This repository contains a Power BI dashboard named Test Sales Analysis Report designed to visualize and analyze sales data. The dashboard provides insights into key sales performance metrics, trends, and customer behavior to help stakeholders make informed business decisions.
Overview
The Test Sales Analysis Report dashboard enables users to:
Monitor overall sales performance over time.
Identify top-performing products and sales regions.
Analyze customer demographics and purchasing patterns.
Track key performance indicators (KPIs) such as revenue growth, average order value, and sales targets.
Dataset
The dataset used in this Power BI dashboard includes the following key attributes:
Date: The date of each sales transaction.
Product: The name or category of the product sold.
Region: The geographic region where the sale occurred.
Customer ID: Unique identifier for each customer.
Revenue: Total revenue generated by each transaction.
Quantity: Number of units sold in each transaction.
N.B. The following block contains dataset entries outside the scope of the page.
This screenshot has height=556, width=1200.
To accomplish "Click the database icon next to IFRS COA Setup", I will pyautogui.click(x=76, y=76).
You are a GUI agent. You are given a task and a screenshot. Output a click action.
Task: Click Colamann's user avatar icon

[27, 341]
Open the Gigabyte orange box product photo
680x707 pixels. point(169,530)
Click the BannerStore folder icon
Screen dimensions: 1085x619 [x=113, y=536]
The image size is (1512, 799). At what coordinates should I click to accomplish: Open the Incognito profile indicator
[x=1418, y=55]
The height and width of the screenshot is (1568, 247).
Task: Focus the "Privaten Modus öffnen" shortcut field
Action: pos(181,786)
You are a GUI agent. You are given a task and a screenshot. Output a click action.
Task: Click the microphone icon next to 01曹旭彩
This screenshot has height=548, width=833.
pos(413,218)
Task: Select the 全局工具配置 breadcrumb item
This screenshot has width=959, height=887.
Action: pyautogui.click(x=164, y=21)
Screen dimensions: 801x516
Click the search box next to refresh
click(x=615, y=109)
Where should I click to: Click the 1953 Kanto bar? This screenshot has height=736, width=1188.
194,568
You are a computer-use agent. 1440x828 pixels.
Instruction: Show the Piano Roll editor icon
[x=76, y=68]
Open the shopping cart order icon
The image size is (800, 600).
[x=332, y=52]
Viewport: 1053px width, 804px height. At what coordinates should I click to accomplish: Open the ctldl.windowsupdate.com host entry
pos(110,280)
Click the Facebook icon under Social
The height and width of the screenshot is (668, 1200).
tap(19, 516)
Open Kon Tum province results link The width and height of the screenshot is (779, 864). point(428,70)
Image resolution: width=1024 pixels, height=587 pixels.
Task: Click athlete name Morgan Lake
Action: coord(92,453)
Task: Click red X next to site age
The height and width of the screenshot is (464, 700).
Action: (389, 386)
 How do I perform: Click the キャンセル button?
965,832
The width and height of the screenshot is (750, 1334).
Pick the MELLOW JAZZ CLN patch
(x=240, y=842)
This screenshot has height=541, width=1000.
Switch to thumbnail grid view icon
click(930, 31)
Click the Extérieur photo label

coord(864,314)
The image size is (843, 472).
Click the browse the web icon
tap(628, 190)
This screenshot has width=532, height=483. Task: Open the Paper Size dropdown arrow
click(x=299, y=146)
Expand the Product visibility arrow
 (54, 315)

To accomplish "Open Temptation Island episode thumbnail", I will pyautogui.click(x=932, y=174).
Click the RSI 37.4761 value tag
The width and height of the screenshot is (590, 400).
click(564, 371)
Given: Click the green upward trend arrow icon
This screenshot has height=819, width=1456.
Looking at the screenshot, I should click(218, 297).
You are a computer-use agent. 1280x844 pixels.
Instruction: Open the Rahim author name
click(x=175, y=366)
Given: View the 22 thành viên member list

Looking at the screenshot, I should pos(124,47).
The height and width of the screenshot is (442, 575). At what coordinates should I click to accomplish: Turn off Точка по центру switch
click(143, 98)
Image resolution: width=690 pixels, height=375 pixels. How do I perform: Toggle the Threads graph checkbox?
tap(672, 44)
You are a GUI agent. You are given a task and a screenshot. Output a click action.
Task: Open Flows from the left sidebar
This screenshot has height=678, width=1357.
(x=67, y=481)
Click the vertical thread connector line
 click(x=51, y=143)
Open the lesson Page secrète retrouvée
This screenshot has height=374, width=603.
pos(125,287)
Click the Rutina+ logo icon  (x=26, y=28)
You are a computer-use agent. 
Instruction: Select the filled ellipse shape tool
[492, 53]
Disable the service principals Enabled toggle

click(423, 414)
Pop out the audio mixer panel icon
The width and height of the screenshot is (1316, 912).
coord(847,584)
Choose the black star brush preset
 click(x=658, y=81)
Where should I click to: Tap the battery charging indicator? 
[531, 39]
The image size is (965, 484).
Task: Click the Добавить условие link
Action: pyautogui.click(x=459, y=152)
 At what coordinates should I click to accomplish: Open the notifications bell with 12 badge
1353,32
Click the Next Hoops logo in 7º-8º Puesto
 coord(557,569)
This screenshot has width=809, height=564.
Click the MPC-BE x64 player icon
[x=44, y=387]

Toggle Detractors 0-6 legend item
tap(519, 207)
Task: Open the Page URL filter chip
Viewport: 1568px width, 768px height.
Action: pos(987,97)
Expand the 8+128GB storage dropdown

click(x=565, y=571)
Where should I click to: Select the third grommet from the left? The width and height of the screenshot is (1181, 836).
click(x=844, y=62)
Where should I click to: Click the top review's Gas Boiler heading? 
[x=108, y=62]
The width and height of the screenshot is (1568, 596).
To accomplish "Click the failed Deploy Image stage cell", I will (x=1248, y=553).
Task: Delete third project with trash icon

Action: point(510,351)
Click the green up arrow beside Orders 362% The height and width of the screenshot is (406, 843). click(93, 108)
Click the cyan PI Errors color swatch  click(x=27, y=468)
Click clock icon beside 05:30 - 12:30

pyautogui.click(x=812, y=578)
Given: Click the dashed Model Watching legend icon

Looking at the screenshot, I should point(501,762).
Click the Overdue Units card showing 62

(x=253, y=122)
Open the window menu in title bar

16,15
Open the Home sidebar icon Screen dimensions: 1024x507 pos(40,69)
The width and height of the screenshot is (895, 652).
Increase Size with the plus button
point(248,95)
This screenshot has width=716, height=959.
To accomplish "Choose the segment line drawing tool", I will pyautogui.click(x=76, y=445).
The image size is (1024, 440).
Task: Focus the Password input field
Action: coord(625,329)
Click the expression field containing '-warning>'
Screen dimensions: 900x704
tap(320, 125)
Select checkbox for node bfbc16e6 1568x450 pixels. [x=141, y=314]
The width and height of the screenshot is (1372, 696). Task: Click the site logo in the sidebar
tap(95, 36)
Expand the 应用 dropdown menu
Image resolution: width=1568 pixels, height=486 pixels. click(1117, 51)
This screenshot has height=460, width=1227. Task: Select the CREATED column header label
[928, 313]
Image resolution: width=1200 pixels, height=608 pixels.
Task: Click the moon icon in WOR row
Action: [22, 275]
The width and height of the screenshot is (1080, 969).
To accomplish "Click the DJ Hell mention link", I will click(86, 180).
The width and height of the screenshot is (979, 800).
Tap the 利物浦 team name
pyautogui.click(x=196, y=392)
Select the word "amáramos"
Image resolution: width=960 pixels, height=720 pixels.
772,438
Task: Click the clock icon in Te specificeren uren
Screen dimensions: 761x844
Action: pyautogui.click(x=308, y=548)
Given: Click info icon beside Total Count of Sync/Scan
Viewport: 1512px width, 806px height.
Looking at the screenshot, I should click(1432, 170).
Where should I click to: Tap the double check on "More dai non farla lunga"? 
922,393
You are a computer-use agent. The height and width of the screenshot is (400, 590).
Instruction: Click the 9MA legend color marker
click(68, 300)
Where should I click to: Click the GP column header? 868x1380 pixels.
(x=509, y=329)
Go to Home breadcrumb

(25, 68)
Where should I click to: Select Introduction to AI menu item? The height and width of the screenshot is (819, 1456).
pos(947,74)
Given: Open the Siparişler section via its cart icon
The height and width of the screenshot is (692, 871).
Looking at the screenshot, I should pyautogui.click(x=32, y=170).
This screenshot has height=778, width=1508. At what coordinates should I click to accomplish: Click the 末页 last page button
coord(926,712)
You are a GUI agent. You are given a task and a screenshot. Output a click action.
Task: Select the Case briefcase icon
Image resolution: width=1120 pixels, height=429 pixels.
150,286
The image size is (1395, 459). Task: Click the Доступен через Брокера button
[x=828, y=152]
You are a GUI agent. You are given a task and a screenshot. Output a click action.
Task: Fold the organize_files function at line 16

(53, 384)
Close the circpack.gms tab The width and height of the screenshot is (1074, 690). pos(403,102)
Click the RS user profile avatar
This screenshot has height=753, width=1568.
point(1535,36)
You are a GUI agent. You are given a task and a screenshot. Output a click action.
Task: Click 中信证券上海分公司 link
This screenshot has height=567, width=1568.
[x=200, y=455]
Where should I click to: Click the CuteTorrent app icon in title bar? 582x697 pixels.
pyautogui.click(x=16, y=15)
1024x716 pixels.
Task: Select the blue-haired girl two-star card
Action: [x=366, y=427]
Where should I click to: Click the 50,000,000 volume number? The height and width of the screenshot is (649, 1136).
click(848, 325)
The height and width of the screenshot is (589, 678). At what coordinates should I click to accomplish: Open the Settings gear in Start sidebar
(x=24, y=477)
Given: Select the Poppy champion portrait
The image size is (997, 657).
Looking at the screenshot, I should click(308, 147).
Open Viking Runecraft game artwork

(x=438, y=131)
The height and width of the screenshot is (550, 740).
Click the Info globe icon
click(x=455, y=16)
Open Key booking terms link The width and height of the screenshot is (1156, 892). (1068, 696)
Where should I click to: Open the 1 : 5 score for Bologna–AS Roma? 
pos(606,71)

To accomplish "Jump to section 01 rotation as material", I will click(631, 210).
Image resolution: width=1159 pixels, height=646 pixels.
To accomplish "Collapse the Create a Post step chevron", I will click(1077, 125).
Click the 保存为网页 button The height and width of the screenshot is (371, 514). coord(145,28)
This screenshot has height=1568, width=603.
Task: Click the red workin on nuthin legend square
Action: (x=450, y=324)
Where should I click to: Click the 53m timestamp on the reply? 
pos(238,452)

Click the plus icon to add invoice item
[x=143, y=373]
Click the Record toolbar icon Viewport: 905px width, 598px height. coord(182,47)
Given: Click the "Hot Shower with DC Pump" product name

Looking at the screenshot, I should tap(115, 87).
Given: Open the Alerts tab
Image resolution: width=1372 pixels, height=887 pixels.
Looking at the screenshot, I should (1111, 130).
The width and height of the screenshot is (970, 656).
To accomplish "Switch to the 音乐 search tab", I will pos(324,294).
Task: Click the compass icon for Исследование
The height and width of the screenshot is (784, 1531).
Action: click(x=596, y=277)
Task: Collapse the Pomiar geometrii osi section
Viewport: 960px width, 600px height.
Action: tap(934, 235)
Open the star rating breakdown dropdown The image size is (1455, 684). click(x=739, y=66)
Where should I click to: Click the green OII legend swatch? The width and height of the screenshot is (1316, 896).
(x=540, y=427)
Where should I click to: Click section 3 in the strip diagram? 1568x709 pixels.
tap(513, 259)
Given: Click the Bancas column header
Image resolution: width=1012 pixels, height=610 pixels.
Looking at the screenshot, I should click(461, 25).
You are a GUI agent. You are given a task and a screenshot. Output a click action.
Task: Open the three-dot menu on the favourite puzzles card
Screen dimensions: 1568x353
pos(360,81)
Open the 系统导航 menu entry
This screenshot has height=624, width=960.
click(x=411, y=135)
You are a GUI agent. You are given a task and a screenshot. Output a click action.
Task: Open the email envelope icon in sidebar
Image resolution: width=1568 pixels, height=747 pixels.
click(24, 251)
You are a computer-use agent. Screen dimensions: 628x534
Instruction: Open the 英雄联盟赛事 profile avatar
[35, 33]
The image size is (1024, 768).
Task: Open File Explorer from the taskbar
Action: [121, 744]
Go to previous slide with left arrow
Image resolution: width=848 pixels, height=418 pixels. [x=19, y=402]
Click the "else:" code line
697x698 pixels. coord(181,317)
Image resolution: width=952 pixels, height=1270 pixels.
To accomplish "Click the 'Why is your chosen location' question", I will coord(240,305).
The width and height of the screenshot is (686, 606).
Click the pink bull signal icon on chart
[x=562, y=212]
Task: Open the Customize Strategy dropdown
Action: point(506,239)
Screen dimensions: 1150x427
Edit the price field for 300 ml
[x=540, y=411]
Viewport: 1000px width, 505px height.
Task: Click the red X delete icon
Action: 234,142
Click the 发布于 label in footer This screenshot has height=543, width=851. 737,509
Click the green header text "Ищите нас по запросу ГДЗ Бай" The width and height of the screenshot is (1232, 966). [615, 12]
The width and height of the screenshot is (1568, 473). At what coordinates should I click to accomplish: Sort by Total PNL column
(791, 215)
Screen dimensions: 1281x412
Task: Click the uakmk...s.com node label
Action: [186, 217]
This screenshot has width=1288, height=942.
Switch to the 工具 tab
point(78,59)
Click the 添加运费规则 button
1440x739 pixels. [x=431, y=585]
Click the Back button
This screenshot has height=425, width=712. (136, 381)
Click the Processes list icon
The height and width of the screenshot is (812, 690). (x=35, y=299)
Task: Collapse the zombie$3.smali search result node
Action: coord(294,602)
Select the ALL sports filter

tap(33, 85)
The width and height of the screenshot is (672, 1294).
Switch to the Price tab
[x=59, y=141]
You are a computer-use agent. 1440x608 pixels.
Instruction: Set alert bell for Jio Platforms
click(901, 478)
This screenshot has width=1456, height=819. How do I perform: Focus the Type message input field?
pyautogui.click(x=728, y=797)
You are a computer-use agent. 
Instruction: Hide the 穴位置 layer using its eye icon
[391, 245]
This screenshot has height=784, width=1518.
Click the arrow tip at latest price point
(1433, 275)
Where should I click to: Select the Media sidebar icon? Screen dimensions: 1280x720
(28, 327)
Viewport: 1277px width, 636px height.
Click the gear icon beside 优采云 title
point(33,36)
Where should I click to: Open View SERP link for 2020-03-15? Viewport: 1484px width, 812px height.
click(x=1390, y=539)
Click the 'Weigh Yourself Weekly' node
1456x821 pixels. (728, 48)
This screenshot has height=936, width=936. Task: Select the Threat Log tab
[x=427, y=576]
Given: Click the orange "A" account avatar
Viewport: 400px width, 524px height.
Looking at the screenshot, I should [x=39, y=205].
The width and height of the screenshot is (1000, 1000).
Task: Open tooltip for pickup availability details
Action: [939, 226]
Discount: Discount applied to each transaction (if any).
NOTE: You may need to modify the above dataset attributes to match the exact data used in your file.
Key Visualizations
The dashboard contains several visualizations to provide a comprehensive view of sales performance:
Sales Over Time: A line chart showing sales trends over specific time periods.
Top Products by Revenue: A bar chart highlighting the highest-selling products.
Sales by Region: A map visualization displaying sales distribution across different regions.
Customer Segmentation: A pie chart or bar chart illustrating customer segments by demographics or purchasing behavior.
KPIs: Key metrics like Total Sales, Average Order Value, and Conversion Rate displayed at the top of the dashboard.
Usage
Prerequisites
Power BI Desktop: Make sure you have Power BI Desktop installed to open and view the .pbix file. Download it from Microsoft Power BI.
Customization
Feel free to customize the dashboard by:
Adding or modifying visualizations to fit your specific needs.
Creating new measures, calculated columns, or custom visuals.
Updating data sources or datasets for more comprehensive analysis.